Aux Izards, le quartier toulousain des Merah, Abdelkader était connu comme le loup blanc. D’abord comme délinquant notoire, alcoolique et adepte du cannabis. Son premier surnom était d’ailleurs «Jack», pour la marque de whisky Jack Daniels. Le vent tourne après les attentats du 11 septembre. Aux pieds des immeubles, Abdelkader glorifie les pirates qui écrasent leurs avions sur les tours du World Trade Center. Pour ses copains, il devient «Ben Ben», en référence au leader saoudien d’Al-Qaeda Oussama Ben Laden.
La mue, spectaculaire, se situerait autour de 2005 et d'un énième passage en détention pour des délits de droit commun. Abdelkader se convertit à l'islam radical et n'en reviendra plus. En 2006, il se marie par téléphone avec Yamina M., via un mystérieux tuteur dont il tait le nom. «Pourquoi, interroge le président.
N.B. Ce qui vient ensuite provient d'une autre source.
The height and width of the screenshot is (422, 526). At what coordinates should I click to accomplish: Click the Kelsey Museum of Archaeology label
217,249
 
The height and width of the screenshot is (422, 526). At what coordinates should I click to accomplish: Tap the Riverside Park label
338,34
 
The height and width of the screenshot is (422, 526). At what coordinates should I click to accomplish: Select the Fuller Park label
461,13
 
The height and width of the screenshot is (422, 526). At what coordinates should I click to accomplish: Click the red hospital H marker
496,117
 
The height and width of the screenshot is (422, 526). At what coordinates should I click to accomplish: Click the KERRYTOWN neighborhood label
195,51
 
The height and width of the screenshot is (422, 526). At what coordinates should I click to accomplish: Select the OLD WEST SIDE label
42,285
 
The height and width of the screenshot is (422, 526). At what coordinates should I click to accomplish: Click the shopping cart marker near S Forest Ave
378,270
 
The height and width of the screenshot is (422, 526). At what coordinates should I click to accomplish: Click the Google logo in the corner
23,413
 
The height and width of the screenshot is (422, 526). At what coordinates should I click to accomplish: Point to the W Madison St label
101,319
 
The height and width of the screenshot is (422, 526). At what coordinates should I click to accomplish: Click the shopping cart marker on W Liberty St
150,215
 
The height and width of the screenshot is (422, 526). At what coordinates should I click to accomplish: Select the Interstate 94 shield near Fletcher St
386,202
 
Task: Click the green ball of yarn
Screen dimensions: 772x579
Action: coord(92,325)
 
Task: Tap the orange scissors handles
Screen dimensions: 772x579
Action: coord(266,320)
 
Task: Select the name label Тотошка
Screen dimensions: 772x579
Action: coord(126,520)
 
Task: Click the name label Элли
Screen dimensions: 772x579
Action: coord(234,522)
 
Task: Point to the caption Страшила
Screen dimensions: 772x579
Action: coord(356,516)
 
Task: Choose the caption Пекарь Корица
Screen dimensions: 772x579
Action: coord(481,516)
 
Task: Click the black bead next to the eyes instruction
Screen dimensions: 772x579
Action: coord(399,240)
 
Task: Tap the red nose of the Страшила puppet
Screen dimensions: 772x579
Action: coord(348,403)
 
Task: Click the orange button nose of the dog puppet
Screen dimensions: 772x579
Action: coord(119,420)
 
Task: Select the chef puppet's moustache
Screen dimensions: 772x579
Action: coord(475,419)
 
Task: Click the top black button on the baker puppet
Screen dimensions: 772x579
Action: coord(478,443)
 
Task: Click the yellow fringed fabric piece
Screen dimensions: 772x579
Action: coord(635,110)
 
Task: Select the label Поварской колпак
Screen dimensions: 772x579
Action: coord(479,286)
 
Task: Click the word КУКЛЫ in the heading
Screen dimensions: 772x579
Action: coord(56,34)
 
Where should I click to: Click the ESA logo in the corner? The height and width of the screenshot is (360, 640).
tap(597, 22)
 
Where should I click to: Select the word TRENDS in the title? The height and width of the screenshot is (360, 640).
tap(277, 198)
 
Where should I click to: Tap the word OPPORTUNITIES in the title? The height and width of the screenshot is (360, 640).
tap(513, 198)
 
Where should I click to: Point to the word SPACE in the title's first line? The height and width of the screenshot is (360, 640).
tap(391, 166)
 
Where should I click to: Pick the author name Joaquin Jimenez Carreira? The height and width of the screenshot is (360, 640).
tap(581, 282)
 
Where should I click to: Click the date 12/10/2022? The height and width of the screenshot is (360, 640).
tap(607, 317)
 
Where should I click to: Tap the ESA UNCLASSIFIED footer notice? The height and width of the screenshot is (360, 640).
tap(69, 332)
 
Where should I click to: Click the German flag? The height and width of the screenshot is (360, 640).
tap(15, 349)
On va s'imaginer des choses...» «Vous n'avez pas besoin de ça pour imaginer des choses», rétorque, cinglant Abdelkader. De sa conversion, il dit qu'elle a eu un effet bénéfique : «Je n'ai plus eu de condamnation, je n'ai pas volé un bonbon.»
«Ma vie était parfaite»
Enfant, il fut balloté au gré des pérégrinations de sa mère Zoulikha A., mariée trois fois. Venue d'Algérie pour rejoindre le père de ses enfants, elle divorce en 1993. Abdelkader échoue alors dans un foyer à Villefranche-de-Rouergue (Aveyron). De cette dislocation, il dit : «Ma vie était parfaite avant le divorce de mes parents. Ensuite, c'était la Seconde Guerre mondiale.» En grandissant, Abdelkader prend l'ascendant à la maison. Lorsqu'il pique une colère, sa mère se calfeutre dans sa chambre. Selon un rapport éducatif, l'adolescent est alors «espiègle, intelligent, à l'affût du moindre coup».
En 2006, Abdelkader file en Egypte. Il assure vouloir y apprendre l'arabe. A son retour, l'aîné de la fratrie, Abdelghani, note un discours plus «haineux», plus «politisé», évoquant «le combat contre les Juifs, les Américains et les mécréants.» Durant l'enquête, les policiers ont exhumé une photo d'Abdelkader et Mohammed au Caire : ils posent couteau à la main devant un Coran ouvert.
Du tueur au scooter, il fut justement question au deuxième jour du procès. Au juge, Abdelkader avait dit lors de l'instruction : «Je suis fier de la façon dont Mohammed est mort. Il est mort en combattant, c'est ce que nous enseigne le Coran.» Réintérrogé à l'audience, cette fois-ci par Olivier Morice, l'avocat d'une victime de Merah, il tempère : «Si je n'ai pas condamné les actes de mon frère, c'était pour ne pas le déshonorer.» «Selon vous, Mohammed, il est en enfer ou au paradis», relance la partie civile. Abdelkader se rengorge, et lâche : «Je ne suis pas Dieu».